ON THE AFTERNOON of July 17, 1995, 15-year-old Peter Valenzuela Jr. took in a movie at a southside theater with a few friends. After the movie, they waited for a ride home to Barrio Sovaco, on the city's southwest side. When their ride was late in arriving, the teenagers decided to walk home up 12th Avenue. Three men, members of the Bloods, drove alongside them. Gang signs were thrown, words exchanged, and at least three shots fired.

When the shooting stopped, Peter lay dead. Soon thereafter, 19-year-old Norman Garcia was arrested on a charge of first-degree murder. He now awaits trial in Pima County Jail.

That arrest, Julio and Judy Bernal figured, would not be enough to stop the inevitable payback. Fearing that Peter's friends would seek to avenge his death somehow, they did two things. First, and immediately, they packed their teenage son off to Alaska to visit relatives, aiming to keep him away from whatever action might develop.

Second, a few weeks after Peter's death they gathered up paints and brushes, and they invited Peter's friends to paint a mural in his memory. His friends accepted and set to work. Now about half-completed, the mural, made up of a complex of figures on a field of turquoise, takes up a large garage wall beside the El Rio Health Center at 839 West Congress St. It is dedicated as well to Joseph Campos, a neighbor of Peter's who was accidentally killed by a handgun earlier in the summer.

"Things are tough in our barrio," says 47-year-old Julio Bernal. "When I was a kid we could go anywhere we wanted to, and we had to look for trouble. Kids can't do that now. So it's good that they have someplace to come to like this and do something productive."

pix Judy Bernal, a member of the El Rio board, elaborates. "In the community we have no way to help these kids deal with their grief, and by not doing that we have these walking wounded in the streets. By not doing anything we're just increasing their anger."

Whether painting a mural can do much to defuse the cycle of southside street violence remains to be seen, but it has given a group of sometimes bored, sometimes disaffected teenagers something to do with their Saturdays, when they come together to work on their collective creation. "We started off with about 30, maybe 40 kids," says Julio Bernal. "Now it's dwindled down to about 15. But the ones who have stuck with it are hard workers, and they'll get it done."
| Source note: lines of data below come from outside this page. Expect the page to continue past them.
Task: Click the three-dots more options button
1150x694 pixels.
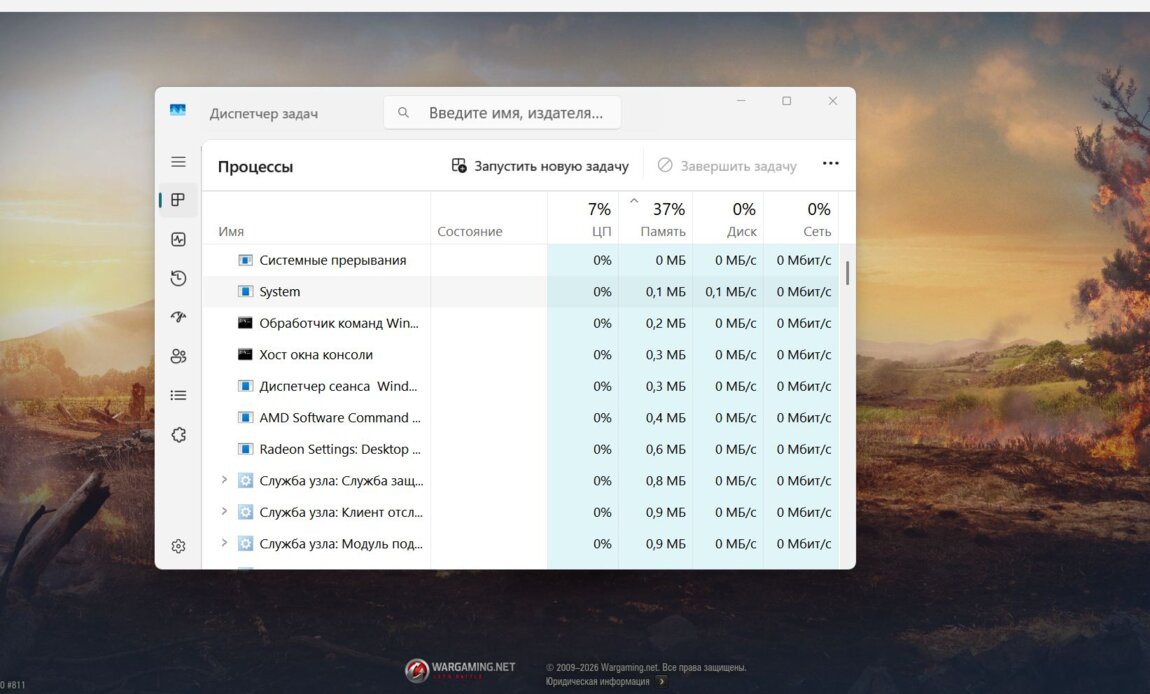Action: click(x=830, y=164)
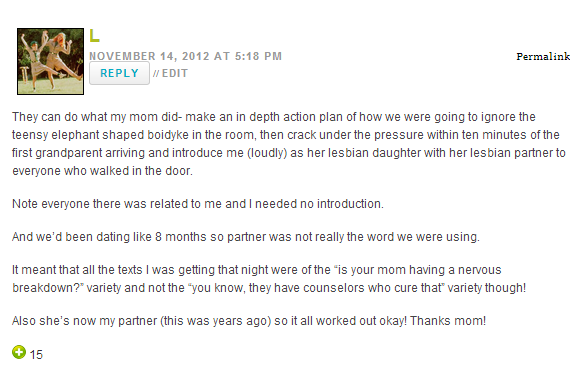Click the EDIT link

[175, 73]
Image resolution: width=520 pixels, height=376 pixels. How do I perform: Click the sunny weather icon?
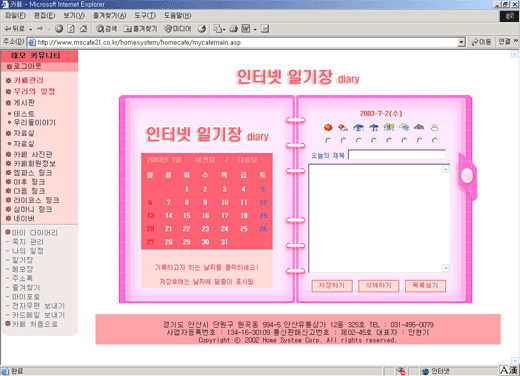328,127
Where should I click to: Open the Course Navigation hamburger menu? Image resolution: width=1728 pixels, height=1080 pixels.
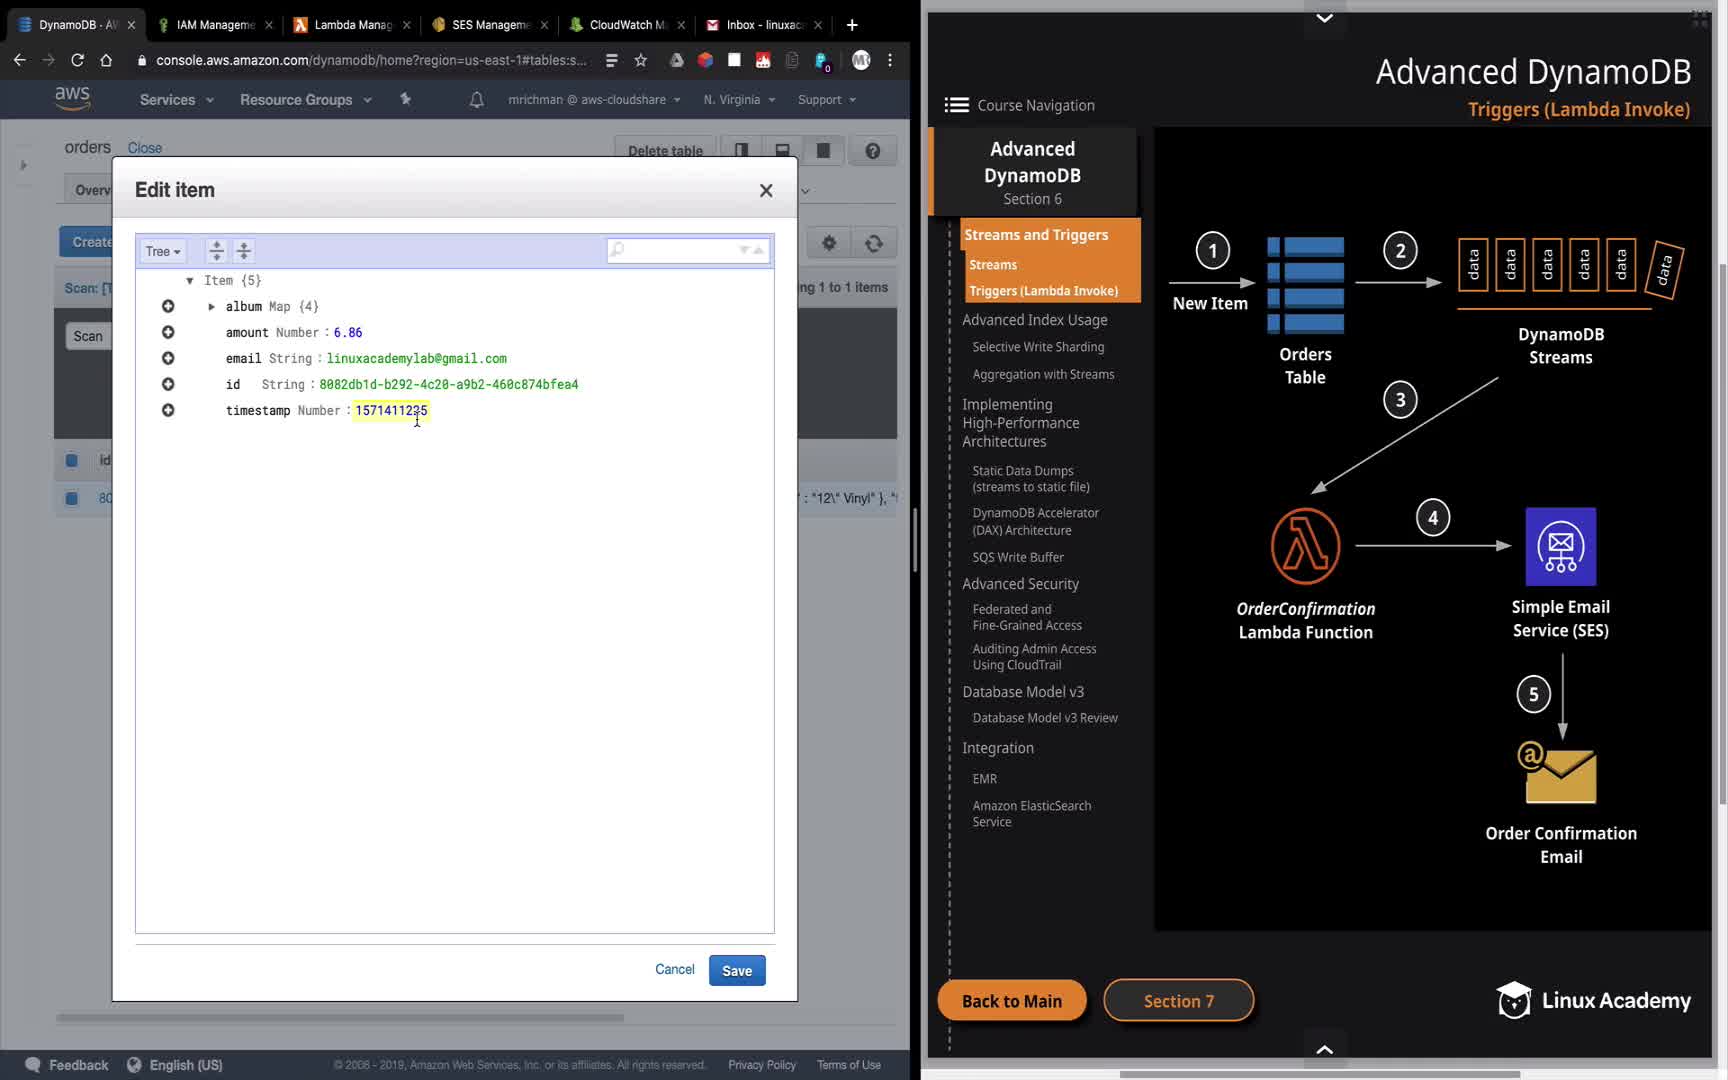956,105
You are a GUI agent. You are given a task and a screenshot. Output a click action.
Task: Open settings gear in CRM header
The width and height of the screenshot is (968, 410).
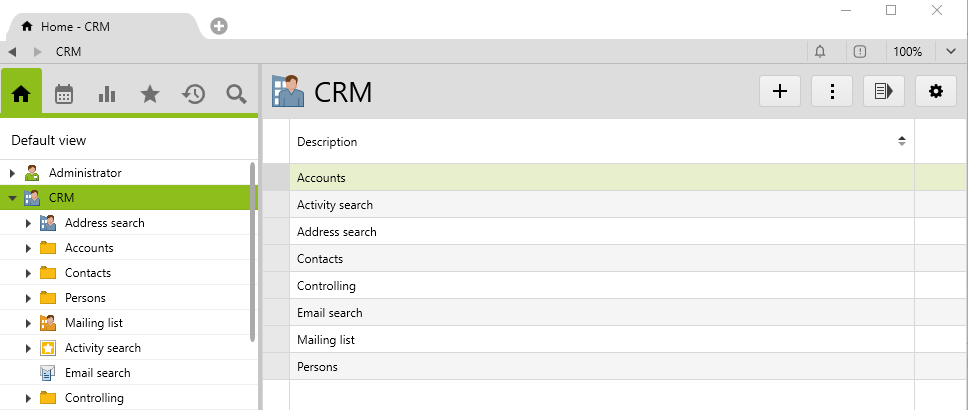tap(936, 91)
The project has earned a $400 grant from the Tucson-Pima Arts Council and a small cash gift by a member of the El Rio Health Center board, but it mostly operates with contributions from neighborhood residents and cash from the Bernals' household funds. "We're keeping this small," says Judy Bernal. "This isn't really a social-service project, so we're not looking to involve any outside agencies. Think of us as the Elks Club. We invite kids to participate, but they have to be invited to join.

"We're also not a gang-prevention unit," she adds. "These kids do their beer parties and stay out late. But they're not really bad either, which the cops who come into the neighborhood have to learn. They don't distinguish between barrio-based gangs and criminal gangs like the Bloods."

Still, Bernal continues, "This mural opens the door to other things we can do in the community. For one thing, we've been talking about having the police come in and give the kids lessons in how not to piss off a cop. Those are barrio-survival skills that they need."

Adding small touches of white paint to a Maya cross, 16-year-old Jesus Cruz takes a more personal view of the work, and of survival. "This mural has helped me see that I can do creative things," he says. "Julio is teaching me how to paint, and I'm learning a lot of new things. When I get older I want to make this a career."

The mural, with its images of Yaqui deer dancers, red roses, and the Virgin of Guadalupe, will be formally dedicated at 1 p.m. on April 27. Between now and then there is still much painting to be done, along with the addition of landscaping and of a plaque bearing the names of all the southside youths killed in 1995.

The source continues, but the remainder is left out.